The Lord's Dominion: The History of Canadian Methodism

Description

565 pages
Contains Photos, Illustrations, Bibliography, Index
$19.95
ISBN 0-7735-1400-7
DDC 287'.0971

Author

Year

1996

Contributor

Reviewed by David E. Smith

David E. Smith is a professor of political Studies at the University of
Saskatchewan and the author of Building a Province: A History of
Saskatchewan in Documents and The Invisible Crown.

Review

Neil Semple has written a learned church history of masterful
proportions. More than that, he offers a historical vista of national
life that leaves the reader wondering why no one has done this before.

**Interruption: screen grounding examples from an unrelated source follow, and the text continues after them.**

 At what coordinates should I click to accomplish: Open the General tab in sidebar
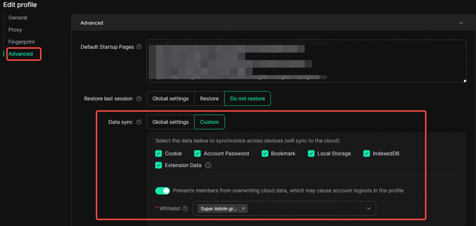point(18,18)
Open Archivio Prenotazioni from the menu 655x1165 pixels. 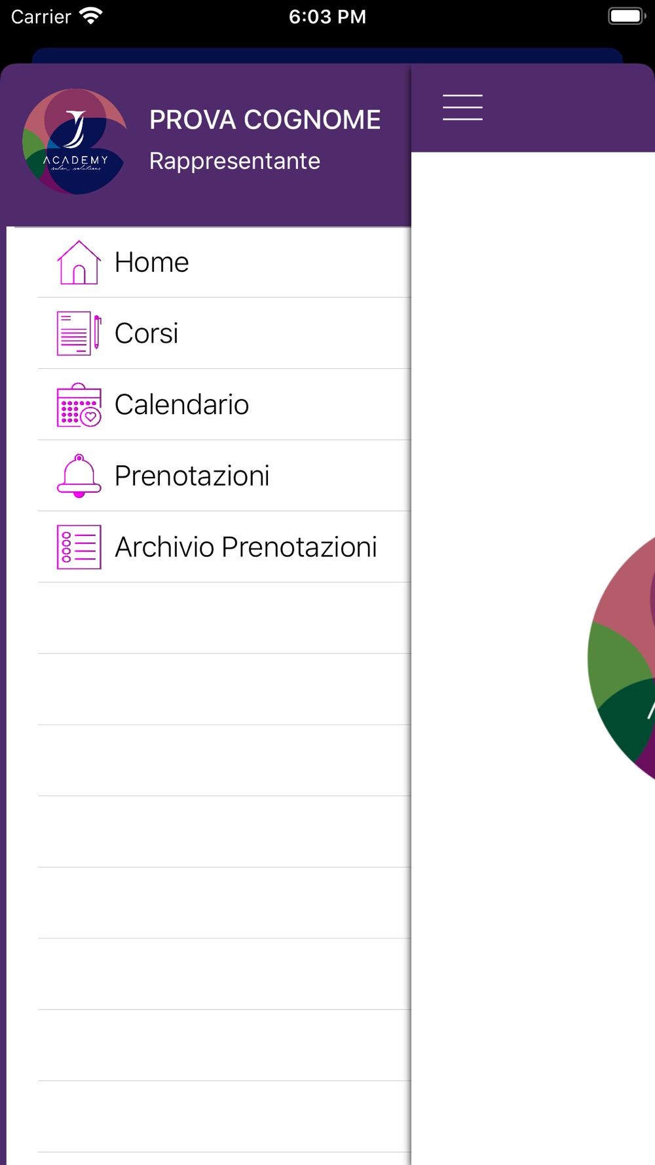[246, 547]
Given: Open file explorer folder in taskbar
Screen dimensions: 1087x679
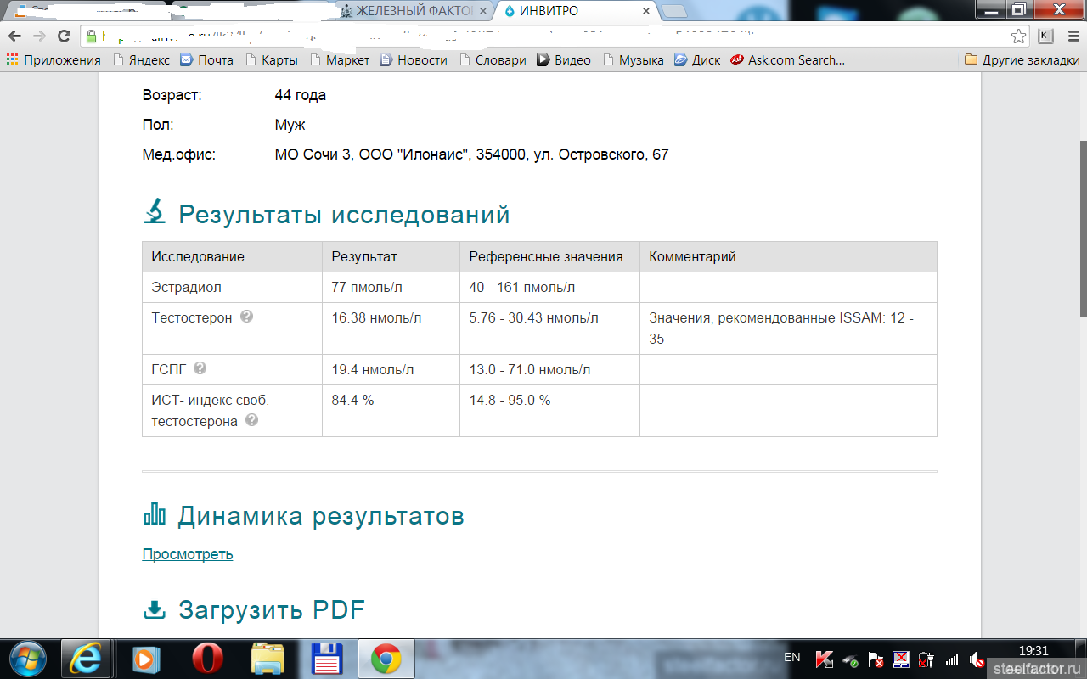Looking at the screenshot, I should click(x=268, y=658).
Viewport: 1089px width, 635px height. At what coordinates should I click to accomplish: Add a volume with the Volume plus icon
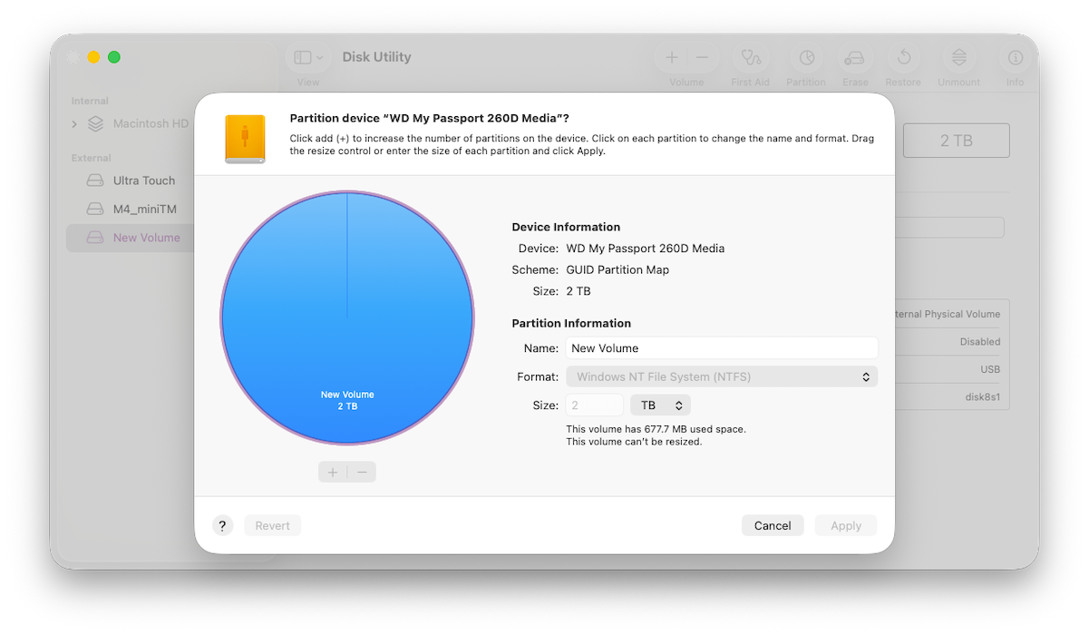pyautogui.click(x=672, y=57)
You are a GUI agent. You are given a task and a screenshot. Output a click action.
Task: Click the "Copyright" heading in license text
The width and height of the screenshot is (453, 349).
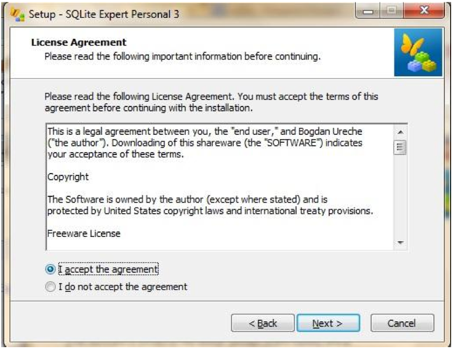(x=68, y=177)
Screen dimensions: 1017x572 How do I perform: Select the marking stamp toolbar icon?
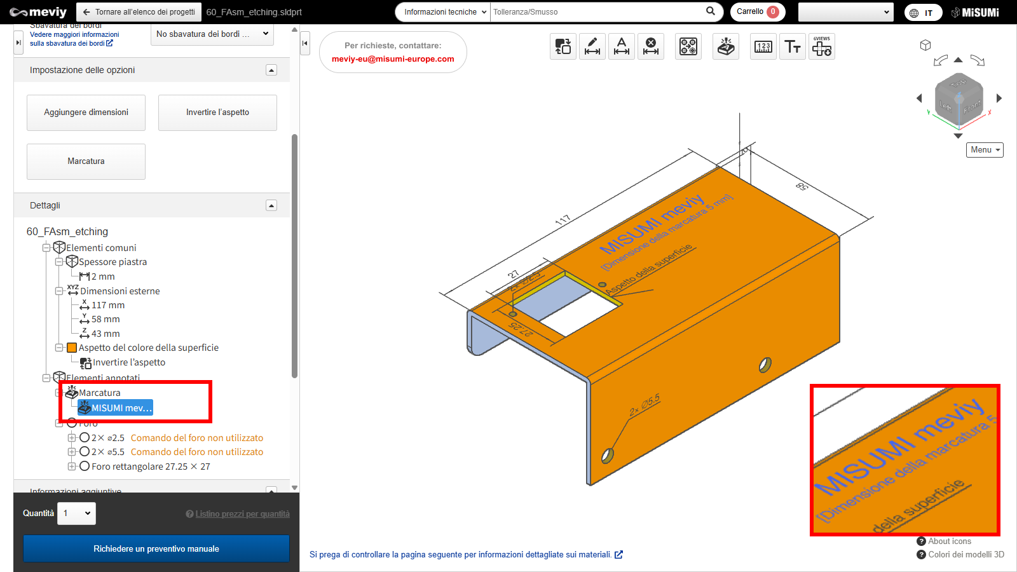pyautogui.click(x=726, y=46)
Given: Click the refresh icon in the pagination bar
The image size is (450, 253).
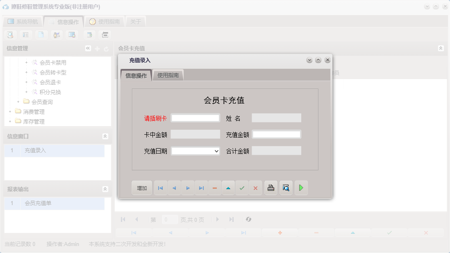Looking at the screenshot, I should point(248,219).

Here, for the first time, told with clarity and grace, is the story of
an evangelical doctrine of rebirth and transformation, imported into
British North America and propagated by missionaries at home and abroad.
Their message fed a national literary tradition of books and journals
that spread from city to farm and into every region. Through education
and congregational example, through moral crusade and personal
conversion, the Methodist Church aspired, as Semple convincingly
demonstrates, to become Canada’s “truly national church.”

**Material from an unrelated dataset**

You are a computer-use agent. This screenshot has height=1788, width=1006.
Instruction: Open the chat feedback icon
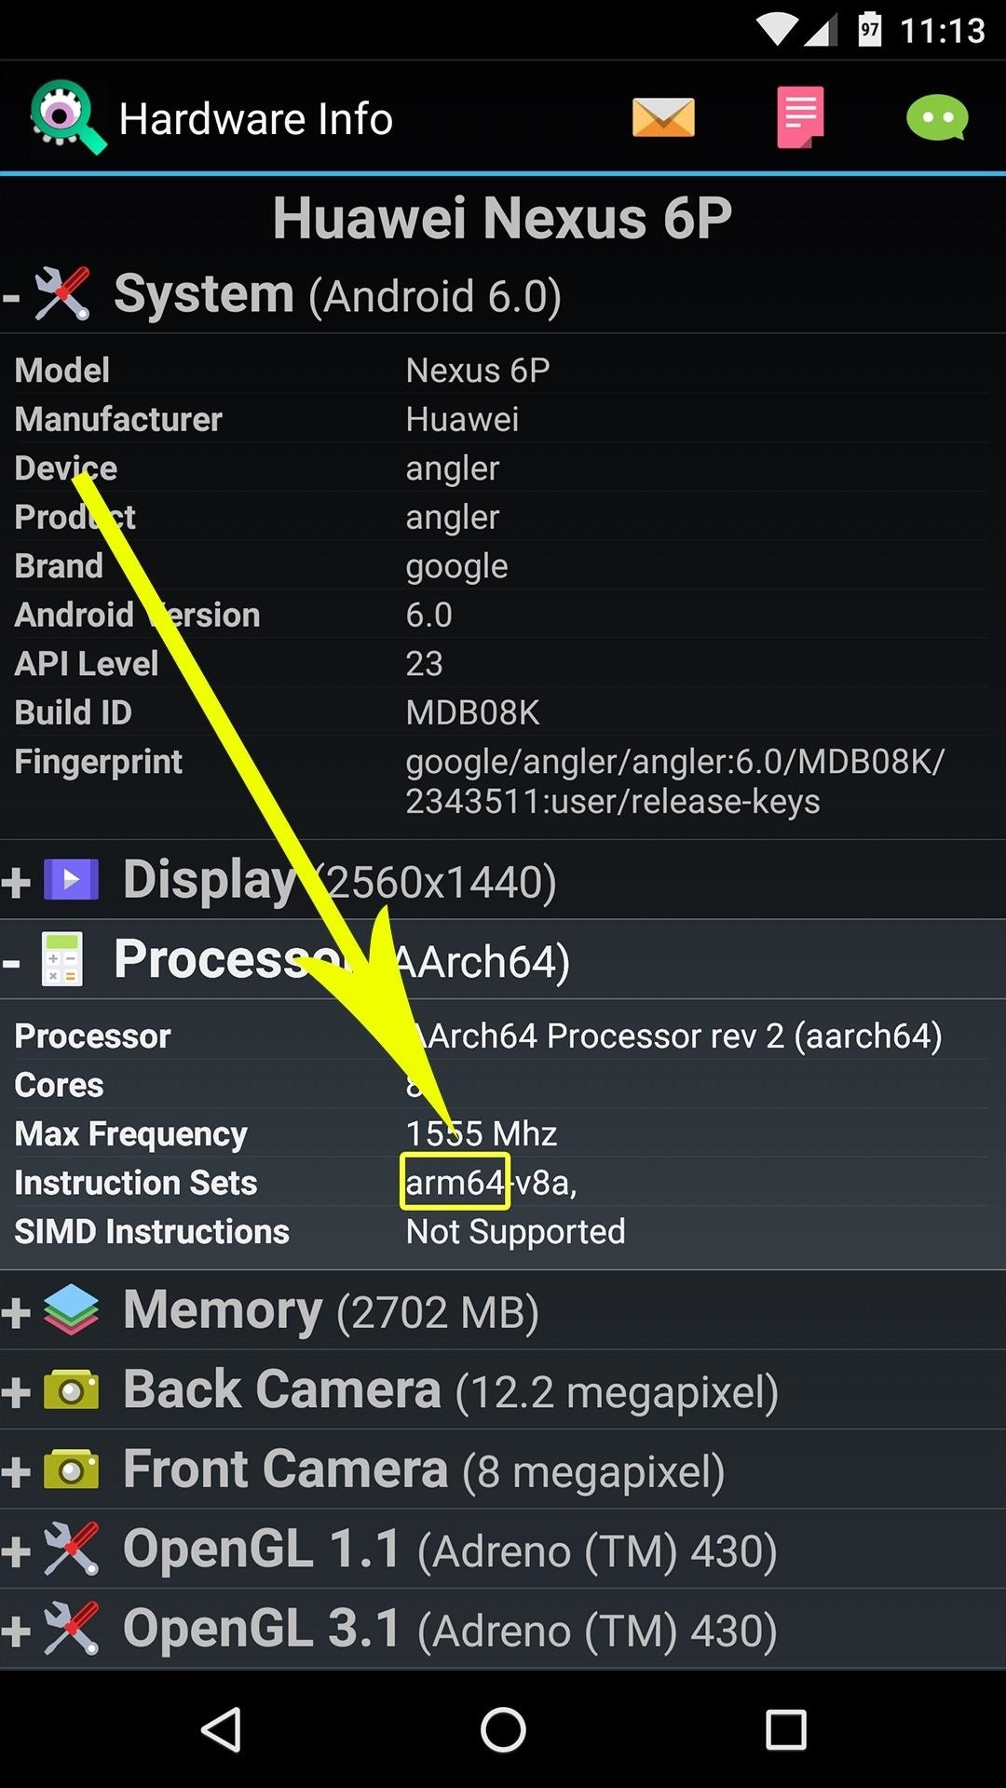pyautogui.click(x=938, y=116)
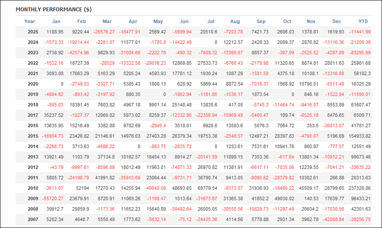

Doctrinally, Canadian Methodists were not exclusive. Had that been the
case, union with the Congregationalists and a majority of Presbyterians
to form the United Church of Canada in 1925 would not have been
possible. But as an organization, they were distinctive. Local autonomy
was never a virtue; rather, Methodists acted together as a
“connexion.” Central direction was welcomed, not feared. For this
reason, the Methodist Church was eminently suited to succeed in the
vast, lonely Canadian environment.

Semple has made a major scholarly contribution to our understanding of
Canadian history and of the history of religion in this country. Were it
not a sin, members of the United Church of Canada might even feel a
twinge of pride in this exploration of its Methodist heritage.